◆ **YOUR GOAL**:
Beginning with the line that holds "GET 10% OFF (205, 1416)" in the data below, give again every line through the one that holds "WordPress (116, 2516)", exactly as written.
═══ THE DATA
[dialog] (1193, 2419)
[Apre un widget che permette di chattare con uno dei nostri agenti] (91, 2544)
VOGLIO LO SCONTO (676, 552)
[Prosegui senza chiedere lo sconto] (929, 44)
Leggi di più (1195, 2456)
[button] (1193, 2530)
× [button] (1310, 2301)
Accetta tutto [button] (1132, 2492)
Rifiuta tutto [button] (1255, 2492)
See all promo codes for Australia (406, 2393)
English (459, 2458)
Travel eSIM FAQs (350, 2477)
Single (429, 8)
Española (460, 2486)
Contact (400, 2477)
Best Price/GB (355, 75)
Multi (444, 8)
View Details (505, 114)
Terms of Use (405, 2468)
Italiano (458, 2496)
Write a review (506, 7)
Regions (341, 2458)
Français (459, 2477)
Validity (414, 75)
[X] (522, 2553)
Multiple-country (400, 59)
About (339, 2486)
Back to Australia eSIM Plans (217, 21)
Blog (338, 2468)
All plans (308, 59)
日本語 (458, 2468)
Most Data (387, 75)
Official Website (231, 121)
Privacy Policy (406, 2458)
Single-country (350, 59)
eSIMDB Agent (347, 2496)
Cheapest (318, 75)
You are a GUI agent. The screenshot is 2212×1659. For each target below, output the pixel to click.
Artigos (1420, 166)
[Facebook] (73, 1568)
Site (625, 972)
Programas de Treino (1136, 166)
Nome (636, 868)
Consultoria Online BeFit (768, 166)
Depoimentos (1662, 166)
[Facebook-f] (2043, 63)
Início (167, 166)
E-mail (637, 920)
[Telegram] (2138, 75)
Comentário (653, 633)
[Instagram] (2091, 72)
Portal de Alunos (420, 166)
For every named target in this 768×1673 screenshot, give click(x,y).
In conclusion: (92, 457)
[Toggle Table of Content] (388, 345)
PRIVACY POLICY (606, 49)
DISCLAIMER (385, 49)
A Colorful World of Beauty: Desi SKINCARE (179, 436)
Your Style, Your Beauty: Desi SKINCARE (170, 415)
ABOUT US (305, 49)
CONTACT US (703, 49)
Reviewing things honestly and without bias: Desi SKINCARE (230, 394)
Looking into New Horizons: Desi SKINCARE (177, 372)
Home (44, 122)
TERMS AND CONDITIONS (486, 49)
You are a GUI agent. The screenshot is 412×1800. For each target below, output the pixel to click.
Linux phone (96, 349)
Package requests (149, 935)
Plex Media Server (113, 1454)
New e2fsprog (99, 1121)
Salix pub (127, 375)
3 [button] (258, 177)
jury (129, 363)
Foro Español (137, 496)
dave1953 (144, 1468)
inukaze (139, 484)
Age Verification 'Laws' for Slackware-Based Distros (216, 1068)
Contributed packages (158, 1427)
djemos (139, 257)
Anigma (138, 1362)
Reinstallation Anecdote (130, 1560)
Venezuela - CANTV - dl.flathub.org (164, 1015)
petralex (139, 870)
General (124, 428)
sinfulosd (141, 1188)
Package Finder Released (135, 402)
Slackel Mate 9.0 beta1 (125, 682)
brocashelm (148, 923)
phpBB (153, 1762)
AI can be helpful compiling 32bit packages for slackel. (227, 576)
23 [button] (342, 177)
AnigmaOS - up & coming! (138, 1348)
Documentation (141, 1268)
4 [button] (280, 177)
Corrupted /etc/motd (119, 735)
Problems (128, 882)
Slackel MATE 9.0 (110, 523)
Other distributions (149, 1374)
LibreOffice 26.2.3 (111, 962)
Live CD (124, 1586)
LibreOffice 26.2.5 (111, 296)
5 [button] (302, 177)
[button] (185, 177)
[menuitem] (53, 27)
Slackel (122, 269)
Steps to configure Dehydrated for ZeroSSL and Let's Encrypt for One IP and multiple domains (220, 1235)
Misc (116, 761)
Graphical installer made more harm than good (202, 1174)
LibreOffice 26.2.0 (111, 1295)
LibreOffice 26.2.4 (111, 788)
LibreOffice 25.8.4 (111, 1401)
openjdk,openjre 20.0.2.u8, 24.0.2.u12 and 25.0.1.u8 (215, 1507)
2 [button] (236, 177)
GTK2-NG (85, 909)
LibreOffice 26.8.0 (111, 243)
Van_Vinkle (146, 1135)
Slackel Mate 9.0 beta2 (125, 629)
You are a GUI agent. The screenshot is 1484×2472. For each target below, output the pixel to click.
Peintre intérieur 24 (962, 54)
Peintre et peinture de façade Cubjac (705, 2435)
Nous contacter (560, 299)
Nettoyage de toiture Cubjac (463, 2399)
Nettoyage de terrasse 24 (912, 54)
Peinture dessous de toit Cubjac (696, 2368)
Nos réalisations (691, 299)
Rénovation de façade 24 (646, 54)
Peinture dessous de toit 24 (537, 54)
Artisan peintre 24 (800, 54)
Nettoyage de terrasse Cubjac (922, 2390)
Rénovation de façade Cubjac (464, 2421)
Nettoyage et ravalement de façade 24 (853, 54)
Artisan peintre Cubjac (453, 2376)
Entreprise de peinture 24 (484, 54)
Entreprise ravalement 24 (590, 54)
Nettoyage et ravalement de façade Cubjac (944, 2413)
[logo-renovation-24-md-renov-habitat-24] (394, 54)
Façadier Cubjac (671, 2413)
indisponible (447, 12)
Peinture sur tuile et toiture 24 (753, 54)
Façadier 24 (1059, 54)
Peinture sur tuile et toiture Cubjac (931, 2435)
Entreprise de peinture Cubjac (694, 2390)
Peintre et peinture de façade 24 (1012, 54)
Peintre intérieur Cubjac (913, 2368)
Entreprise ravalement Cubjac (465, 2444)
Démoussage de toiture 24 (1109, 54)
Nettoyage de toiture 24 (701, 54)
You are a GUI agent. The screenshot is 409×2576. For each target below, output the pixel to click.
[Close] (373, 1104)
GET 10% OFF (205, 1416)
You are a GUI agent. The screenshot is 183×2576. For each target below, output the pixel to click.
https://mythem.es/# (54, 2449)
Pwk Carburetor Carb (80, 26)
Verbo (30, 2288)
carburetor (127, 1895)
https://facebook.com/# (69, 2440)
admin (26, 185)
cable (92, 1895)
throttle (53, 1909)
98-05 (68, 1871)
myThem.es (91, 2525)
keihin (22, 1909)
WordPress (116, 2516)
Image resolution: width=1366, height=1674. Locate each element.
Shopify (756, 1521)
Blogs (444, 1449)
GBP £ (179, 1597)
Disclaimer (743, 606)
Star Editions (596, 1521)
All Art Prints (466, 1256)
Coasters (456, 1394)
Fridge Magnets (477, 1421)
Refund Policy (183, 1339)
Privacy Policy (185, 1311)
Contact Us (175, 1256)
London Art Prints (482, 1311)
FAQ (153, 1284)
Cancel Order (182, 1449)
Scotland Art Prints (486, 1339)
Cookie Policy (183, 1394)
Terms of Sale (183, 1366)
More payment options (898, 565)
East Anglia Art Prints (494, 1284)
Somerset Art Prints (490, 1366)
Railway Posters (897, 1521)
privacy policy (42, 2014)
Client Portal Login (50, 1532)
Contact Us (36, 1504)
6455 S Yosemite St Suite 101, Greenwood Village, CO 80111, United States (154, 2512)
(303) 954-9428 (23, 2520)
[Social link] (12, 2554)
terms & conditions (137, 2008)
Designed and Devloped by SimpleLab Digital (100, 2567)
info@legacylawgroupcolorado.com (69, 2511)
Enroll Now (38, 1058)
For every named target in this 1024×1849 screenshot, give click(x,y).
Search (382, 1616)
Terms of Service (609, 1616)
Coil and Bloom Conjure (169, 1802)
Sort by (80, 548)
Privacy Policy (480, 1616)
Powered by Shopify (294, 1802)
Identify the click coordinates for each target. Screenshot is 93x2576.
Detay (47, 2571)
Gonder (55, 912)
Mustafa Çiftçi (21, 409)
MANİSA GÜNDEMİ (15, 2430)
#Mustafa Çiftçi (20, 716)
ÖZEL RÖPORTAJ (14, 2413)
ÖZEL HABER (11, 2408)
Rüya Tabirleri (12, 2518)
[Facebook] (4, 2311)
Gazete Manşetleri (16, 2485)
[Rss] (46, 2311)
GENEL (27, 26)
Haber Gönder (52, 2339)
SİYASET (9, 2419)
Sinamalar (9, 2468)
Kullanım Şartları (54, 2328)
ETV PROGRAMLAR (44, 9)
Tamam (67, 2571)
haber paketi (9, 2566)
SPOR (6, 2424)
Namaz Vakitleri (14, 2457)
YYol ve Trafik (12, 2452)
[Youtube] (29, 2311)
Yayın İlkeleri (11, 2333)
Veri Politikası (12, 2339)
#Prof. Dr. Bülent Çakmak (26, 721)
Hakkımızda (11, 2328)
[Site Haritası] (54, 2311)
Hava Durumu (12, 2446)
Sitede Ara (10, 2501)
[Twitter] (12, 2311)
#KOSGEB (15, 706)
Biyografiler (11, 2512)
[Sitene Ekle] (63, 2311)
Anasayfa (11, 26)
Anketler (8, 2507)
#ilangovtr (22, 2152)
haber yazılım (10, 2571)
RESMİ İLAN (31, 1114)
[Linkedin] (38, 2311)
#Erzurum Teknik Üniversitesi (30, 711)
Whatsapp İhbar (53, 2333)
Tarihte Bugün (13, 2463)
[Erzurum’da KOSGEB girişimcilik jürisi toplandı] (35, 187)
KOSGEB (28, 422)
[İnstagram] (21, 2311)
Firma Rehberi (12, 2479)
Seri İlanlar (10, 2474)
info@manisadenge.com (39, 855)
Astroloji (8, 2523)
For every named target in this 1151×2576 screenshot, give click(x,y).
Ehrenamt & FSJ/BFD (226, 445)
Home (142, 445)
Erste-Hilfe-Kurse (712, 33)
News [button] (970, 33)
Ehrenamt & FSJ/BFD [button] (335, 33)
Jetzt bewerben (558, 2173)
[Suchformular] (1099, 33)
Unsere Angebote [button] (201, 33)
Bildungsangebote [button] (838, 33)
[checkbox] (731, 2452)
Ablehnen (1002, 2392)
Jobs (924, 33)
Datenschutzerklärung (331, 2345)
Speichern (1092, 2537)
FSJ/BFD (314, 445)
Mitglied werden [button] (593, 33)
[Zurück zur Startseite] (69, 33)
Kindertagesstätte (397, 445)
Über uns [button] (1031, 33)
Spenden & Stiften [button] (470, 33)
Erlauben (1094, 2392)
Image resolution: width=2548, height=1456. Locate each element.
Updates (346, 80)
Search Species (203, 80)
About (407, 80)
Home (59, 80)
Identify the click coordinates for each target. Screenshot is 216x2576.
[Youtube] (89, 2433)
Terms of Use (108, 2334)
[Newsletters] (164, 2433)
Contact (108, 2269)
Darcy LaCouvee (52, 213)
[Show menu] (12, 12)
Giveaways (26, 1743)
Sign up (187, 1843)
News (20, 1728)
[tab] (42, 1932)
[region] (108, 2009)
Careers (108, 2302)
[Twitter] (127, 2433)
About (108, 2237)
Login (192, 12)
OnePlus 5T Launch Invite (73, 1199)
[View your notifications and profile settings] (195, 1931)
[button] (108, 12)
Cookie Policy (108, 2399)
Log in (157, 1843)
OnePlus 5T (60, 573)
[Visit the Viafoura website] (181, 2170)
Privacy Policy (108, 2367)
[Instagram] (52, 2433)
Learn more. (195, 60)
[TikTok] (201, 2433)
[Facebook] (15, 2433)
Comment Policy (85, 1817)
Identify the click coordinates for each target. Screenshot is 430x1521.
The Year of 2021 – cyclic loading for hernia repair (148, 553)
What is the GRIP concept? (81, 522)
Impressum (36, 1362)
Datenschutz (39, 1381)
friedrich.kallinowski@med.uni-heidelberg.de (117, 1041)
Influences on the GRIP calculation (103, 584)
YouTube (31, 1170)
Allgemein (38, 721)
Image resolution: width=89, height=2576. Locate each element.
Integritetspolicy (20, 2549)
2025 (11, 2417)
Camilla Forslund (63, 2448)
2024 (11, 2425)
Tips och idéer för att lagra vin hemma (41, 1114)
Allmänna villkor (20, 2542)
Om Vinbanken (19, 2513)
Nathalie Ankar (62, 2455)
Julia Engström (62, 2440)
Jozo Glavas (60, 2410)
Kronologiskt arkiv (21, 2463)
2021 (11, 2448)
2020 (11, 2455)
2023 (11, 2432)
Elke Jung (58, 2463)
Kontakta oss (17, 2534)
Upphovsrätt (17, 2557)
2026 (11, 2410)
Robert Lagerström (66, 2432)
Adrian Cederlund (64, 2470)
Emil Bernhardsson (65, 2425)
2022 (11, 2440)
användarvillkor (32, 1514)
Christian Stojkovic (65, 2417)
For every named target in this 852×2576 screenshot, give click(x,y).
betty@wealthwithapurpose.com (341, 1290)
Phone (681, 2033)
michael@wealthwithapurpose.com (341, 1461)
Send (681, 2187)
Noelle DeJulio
══════
◆ **TASK RESPONSE**:
GET 10% OFF (205, 1416)
You are a GUI agent. The screenshot is 183×2576. For each target below, output the pixel to click.
https://mythem.es/# (54, 2449)
Pwk Carburetor Carb (80, 26)
Verbo (30, 2288)
carburetor (127, 1895)
https://facebook.com/# (69, 2440)
admin (26, 185)
cable (92, 1895)
throttle (53, 1909)
98-05 (68, 1871)
myThem.es (91, 2525)
keihin (22, 1909)
WordPress (116, 2516)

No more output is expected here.